05.05

Desfile da Chanel e chegada do primeiro navio de cruzeiro em 50 anos consolidam abertura.

Luce Pereira (texto)
Silvino (arte)

Se havia um adjetivo que até há pouco não combinava com Cuba era fashionista, agora usado de forma repetitiva para traduzir a mudança de cenário, em Havana, causada pelo vaivém de modelos e celebridades convidadas a participar ou ver o histórico desfile da grife francesa Chanel, nesta terça-feira. Mas, também, já não correspondiam à vida na velha ilha comunista o rebolado do vocalista dos Rolling Stones, Mick Jagger, e a invasão de turistas falando, sobretudo, inglês.
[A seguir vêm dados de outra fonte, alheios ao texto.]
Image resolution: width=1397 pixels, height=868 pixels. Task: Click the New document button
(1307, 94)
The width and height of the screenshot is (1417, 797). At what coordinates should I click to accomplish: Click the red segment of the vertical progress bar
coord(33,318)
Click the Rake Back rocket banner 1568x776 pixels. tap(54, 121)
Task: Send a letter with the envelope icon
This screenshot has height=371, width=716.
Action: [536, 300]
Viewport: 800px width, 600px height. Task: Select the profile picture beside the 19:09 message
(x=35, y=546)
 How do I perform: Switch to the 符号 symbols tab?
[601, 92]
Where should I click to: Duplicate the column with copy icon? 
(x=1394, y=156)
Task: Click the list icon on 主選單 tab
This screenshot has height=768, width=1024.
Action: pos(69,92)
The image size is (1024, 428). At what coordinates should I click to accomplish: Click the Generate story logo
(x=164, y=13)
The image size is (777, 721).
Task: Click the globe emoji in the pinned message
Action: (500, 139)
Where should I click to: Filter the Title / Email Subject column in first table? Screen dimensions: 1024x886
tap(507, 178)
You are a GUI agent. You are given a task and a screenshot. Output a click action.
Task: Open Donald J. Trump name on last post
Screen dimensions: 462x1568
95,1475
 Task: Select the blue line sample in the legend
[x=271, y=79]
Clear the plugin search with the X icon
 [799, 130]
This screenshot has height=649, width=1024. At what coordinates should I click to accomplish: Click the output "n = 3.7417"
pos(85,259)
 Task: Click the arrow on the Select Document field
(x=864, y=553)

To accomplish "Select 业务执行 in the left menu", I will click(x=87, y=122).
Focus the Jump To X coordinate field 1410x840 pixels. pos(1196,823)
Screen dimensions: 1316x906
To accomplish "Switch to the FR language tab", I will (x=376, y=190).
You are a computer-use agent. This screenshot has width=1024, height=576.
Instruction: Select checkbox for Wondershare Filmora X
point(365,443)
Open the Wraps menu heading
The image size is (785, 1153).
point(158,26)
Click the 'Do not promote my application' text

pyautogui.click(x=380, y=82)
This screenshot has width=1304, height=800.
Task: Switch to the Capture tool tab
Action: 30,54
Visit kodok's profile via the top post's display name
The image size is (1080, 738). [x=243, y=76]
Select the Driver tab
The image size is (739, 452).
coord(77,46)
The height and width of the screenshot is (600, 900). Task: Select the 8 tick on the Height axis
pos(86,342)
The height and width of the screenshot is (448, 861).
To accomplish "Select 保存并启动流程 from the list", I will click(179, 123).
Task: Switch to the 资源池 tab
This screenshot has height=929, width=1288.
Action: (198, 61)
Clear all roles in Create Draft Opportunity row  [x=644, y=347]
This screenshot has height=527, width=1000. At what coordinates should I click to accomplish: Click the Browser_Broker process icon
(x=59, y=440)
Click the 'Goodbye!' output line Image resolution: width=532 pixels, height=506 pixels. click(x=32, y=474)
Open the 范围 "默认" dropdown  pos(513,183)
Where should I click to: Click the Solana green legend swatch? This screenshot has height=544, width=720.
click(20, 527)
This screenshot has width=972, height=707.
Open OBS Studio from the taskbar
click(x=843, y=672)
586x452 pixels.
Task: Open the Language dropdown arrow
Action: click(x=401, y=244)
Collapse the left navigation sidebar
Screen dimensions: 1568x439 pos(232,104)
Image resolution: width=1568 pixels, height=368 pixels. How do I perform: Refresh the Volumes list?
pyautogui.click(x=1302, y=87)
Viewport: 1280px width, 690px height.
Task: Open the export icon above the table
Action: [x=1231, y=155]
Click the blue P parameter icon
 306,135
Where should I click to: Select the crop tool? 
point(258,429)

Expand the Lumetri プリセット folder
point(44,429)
Sinal dos novos tempos. Por isso, quem ainda faz planos de reter na memória a imagem do que sobrou do período castrista precisa apressar a viagem que, agora, já pode ser feita naqueles suntuosos navios de cruzeiros.
Em 2011, embarquei em um destes grandalhões da Royal Caribbean, saindo de Miami, e recordo bem o desapontamento de muitos passageiros (inclusive o meu) diante da impossibilidade de desembarcar em Cuba. Contornamos a ilha, supondo muito distante o tempo em que o embargo comercial imposto pelos Estados Unidos teria fim, mas, ledo engano: os grossos muros erguidos pela Guerra Fria deram sinal muito cedo de que não resistiriam mais aos apelos do mundo capitalista. Foi sem surpresas que o Fathom Adonia, da americana Carnival, transportando 700 passageiros, buzinou ruidosamente, na última segunda-feira, agitando as águas do Malecón e as dezenas de curiosos que o aguardavam no cais. Nenhuma surpresa, também, quando cubanos eufóricos com a chegada do navio repetiam para câmeras de tvs estrangeiras que separação dos EUA, “nunca mais”.
Dizendo-se emocionados, turistas norte-americanos que pagaram de US$ 1,8 mil a US$ 7 mil pela viagem, logo começaram a disparar suas câmeras em direção aos prédios mal conservados, embora ainda imponentes, enquanto trabalhadores envolvidos na produção do desfile da Chanel arrastavam enormes volumes com equipamentos e roupas. No meio de tantas novidades, quem mesmo iria estranhar as lantejoulas no paletó do estilista alemão Karl Lagerfeld, 82, brilhando debaixo do sol do Passeio do Prado de Havana (1722), enquanto segurava pela mão um garoto loirinho, sob muitos aplausos? Nas calçadas próximas, olhando o movimento como a um filme de realismo fantástico, a população de ilhéus, para a qual não poderia existir nada mais proibitivo do que o preço das roupas da grife. Ganhando salário em torno de US$ 25, nem mesmo puderam ver o desfile, realizado em uma das áreas mais históricas de Cuba. A propósito, a coleção de meia-estação chama-se Cruise 2017, talvez para lembrar que o Malecón nunca mais terá sossego, com a chegada e saída de navios lotados de turistas.
Naturalmente, o contraste entre a pobreza de Cuba e a invasão dos fashionistas e cheios de dinheiro ficou tão evidenciado que suscitou reações de pouca ou nenhuma simpatia, embora mais discretas em relação àquelas de entusiasmo pela chegada dos ventos soprados da América. Enquanto o tempo não passa com sua nada sutil “máquina” de apagar, o novo se anuncia sempre como bom motivo para por barbas de molho e é o que muitos intelectuais têm feito. Na opinião destes, neste caso, as mudanças viriam em doses homeopáticas e não de forma avassaladora e vertiginosa.
Se é para tirar as próprias conclusões e se despedir da Havana castrista, o viajante deve se apressar, pois sobram sinais de que a influência de Miami está mais próxima da ilha do que possa supor nossa vã filosofia. Lamentavelmente, o governo federal acaba de aumentar em quase quatro vezes o IOF (Imposto Sobre Operações Financeiras) que incide na compra de moeda estrangeira em espécie. Mas a História não espera e, em relação a Cuba, as páginas dela estão sendo viradas num piscar de olhos.